5205. Parentheses

 

The pattern is given. It consists of parentheses and question marks.

Find in how many ways one can replace the question marks with parentheses to obtain the correct bracket sequence.

 

Iput. One line contains the pattern of length no more than 2000 symbols.

 

Output. Print the number of ways to get the correct bracket sequence by modulo 301907.

 

Sampe input	Sample output
????(?	2

 

 

SOLUTION

dynamic programming

 

Algorithm analysis

Let f(n, k) be the number of correct parentheses starting at position n, if k open parentheses have already been encountered.
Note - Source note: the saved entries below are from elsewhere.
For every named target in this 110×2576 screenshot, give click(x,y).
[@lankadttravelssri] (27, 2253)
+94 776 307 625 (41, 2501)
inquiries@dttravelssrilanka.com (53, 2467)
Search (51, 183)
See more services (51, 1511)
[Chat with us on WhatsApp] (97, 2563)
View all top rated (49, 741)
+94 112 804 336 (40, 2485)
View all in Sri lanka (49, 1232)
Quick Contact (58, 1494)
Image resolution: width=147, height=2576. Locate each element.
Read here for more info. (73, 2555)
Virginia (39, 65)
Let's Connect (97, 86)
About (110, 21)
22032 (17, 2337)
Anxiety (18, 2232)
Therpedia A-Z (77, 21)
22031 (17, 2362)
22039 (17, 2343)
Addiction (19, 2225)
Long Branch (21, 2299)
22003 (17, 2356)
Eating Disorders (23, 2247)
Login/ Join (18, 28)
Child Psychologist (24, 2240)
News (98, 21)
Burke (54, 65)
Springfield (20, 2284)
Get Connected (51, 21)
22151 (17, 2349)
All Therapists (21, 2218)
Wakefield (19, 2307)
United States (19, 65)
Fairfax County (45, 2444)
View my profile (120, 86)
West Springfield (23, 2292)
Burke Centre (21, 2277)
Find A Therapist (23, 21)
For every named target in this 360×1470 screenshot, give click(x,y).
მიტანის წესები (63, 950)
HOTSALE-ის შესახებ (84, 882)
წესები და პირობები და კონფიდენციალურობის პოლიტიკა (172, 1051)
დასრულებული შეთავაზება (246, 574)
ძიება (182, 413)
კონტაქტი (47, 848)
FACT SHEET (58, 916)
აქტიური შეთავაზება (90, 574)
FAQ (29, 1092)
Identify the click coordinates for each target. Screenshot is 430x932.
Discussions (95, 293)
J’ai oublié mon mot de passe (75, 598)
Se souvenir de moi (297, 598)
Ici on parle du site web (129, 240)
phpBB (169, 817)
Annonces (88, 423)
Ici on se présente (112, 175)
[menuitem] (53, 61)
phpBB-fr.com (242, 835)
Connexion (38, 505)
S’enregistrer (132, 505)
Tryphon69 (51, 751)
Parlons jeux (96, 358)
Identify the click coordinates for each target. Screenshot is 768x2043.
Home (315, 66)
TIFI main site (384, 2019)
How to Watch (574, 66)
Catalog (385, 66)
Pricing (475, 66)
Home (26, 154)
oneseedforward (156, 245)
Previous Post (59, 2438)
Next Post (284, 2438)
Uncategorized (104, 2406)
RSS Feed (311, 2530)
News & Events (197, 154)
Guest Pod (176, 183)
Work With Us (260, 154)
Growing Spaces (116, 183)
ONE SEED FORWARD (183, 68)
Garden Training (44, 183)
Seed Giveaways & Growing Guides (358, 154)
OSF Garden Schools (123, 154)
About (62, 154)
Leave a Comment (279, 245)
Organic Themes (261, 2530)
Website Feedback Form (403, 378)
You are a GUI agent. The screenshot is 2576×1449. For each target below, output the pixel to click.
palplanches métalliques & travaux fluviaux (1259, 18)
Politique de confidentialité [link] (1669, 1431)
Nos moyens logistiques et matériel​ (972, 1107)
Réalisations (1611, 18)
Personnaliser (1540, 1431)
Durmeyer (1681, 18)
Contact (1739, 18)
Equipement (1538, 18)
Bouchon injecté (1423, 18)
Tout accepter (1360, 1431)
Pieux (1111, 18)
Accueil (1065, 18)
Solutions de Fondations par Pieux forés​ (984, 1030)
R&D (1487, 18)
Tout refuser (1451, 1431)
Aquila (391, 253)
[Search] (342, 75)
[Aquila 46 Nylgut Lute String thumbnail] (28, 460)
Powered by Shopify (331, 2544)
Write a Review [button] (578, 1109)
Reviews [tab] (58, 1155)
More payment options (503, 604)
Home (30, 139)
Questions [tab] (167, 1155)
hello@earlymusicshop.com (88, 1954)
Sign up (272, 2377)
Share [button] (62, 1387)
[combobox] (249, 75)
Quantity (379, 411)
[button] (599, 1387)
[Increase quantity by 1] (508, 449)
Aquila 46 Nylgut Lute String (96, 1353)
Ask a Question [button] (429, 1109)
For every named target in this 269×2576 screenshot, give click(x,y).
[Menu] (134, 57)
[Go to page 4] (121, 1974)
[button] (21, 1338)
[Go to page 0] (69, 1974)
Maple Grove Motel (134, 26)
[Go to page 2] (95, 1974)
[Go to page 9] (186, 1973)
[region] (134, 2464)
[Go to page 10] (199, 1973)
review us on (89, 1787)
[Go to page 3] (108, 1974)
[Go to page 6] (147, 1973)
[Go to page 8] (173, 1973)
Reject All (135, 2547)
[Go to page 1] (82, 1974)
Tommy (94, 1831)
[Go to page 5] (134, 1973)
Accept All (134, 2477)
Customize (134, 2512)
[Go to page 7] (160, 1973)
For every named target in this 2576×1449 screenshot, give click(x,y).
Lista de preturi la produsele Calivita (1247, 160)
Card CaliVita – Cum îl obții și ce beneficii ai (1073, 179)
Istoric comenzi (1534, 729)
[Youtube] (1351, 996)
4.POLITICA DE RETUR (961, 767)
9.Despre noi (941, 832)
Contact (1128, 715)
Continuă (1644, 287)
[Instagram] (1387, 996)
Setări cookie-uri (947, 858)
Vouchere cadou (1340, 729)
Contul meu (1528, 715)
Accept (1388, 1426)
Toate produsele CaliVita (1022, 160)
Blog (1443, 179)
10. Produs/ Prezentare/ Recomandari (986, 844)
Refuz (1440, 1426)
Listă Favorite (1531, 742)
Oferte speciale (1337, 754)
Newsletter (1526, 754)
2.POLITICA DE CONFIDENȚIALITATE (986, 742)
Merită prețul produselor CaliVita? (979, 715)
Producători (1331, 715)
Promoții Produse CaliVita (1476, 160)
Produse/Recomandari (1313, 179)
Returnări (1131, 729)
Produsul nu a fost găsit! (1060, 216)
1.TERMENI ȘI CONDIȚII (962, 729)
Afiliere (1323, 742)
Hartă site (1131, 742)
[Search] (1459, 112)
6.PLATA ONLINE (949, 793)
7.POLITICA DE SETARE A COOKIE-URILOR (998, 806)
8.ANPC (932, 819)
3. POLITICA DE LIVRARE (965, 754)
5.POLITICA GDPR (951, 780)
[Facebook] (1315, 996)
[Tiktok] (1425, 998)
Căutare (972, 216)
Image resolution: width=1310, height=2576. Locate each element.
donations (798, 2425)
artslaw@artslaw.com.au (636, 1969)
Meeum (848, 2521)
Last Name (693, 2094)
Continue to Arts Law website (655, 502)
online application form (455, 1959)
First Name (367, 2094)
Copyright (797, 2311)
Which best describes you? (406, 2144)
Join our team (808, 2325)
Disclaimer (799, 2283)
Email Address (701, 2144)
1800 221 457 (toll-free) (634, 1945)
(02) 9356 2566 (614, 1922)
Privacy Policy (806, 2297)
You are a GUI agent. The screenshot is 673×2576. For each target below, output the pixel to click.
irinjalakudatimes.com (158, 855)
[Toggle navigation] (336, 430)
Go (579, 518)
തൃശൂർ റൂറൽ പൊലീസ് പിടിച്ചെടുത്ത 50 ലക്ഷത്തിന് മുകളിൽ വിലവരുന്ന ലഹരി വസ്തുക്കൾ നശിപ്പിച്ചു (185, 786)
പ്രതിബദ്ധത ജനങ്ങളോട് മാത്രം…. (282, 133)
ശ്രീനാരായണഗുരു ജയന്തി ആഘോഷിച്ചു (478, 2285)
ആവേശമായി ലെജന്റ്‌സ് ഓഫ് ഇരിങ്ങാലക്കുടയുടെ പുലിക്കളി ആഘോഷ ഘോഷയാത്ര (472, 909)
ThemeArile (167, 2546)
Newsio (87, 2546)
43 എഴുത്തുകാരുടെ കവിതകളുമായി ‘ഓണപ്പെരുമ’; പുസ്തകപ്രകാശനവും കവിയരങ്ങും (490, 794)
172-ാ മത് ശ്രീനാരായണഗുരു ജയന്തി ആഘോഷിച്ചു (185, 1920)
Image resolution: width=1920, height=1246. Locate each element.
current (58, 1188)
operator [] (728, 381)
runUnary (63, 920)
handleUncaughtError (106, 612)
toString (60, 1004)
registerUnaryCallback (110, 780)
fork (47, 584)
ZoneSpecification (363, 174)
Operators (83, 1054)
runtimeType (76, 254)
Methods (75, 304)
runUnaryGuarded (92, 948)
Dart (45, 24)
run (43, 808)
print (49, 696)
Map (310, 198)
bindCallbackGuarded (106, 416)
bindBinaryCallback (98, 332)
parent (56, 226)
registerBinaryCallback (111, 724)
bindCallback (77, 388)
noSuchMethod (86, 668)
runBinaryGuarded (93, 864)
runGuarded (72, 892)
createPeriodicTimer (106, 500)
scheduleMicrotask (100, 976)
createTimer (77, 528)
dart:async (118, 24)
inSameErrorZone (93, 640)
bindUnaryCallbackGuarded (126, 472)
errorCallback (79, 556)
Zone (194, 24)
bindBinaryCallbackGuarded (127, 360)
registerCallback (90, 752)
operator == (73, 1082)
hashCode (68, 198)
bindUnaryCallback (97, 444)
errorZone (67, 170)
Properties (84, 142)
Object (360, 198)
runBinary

Then the answer to the problem will be the value f(0, 0). Store the value of f(n, k) in dp[n][k].

 

Let s be the input string. Then:

·        if s[n] = ‘(‘, then f(n, k) = f(n + 1, k + 1). There will be k open parentheses before position n, if there will be k + 1 open parenthesis before position n + 1;

·        if s[n] = ‘)‘, then f(n, k) = f(n + 1, k – 1) . There will be k open parentheses before position n, if there will be k – 1 open parenthesis before position n + 1;

·        if s[n] = ‘?‘, then at the n-th place one can put both opening and closing parentheses. Therefore f(n, k) = (f(n + 1, k + 1) + f(n + 1, k – 1)) % 301907;

 

It remains to write down the conditions for the base case of dynamic:

·        if at some stage becomes k < 0, then the number of closed brackets turns out to be more than the number of open ones, so we exit this branch of calculations, return 0;

·        if we have reached the end of the string s₀s₁ … s_n-1 (index numbering starts from zero), then dp[n][k] = 1 if only k = 0 (when the number of open and closed brackets is the same). For k > 0, set dp[n][k] = 0.

 

Example

 

Algorithm realization

Declare the arrays.

 

#define MAX 2010

char s[MAX];

int dp[MAX][MAX];

int len;

 

Implement the function f(n, k).

 

int f(int n, int k)

{

  if(k < 0) return 0;

  if(n == len) return (k == 0);

  if(dp[n][k] != -1) return dp[n][k];

 

  if(s[n] == '(') return dp[n][k] = f(n+1, k+1);

  if(s[n] == ')') return dp[n][k] = f(n+1, k-1);

  return dp[n][k] = (f(n+1, k-1) + f(n+1, k+1)) % 301907;

}

 

The main part of the program. Read the line and print the number of correct bracket sequences.

 

gets(s); len = strlen(s);

memset(dp,-1,sizeof(dp));

printf("%d\n",f(0,0));

 

Java realization

 

import java.util.*;

 

public class Main

{

  static String s;

  static int dp[][];

  static int f(int n, int k)

  {

    if(k < 0) return 0;

    if(n == s.length()) return (k == 0) ? 1 : 0;

    if(dp[n][k] != -1) return dp[n][k];

   

    if(s.charAt(n) == '(') return dp[n][k] = f(n+1, k+1);

    if(s.charAt(n) == ')') return dp[n][k] = f(n+1, k-1);

    return dp[n][k] = (f(n+1, k-1) + f(n+1, k+1)) % 301907;

  }

 

  public static void main(String[] args)

  {

    Scanner con = new Scanner(System.in);

    s = con.next();

    int len = s.length();

    dp = new int[len ][len ];

    for(int i = 0; i < len; i++)

      Arrays.fill(dp[i], -1);

   

    System.out.println(f(0,0));

    con.close();

  }

}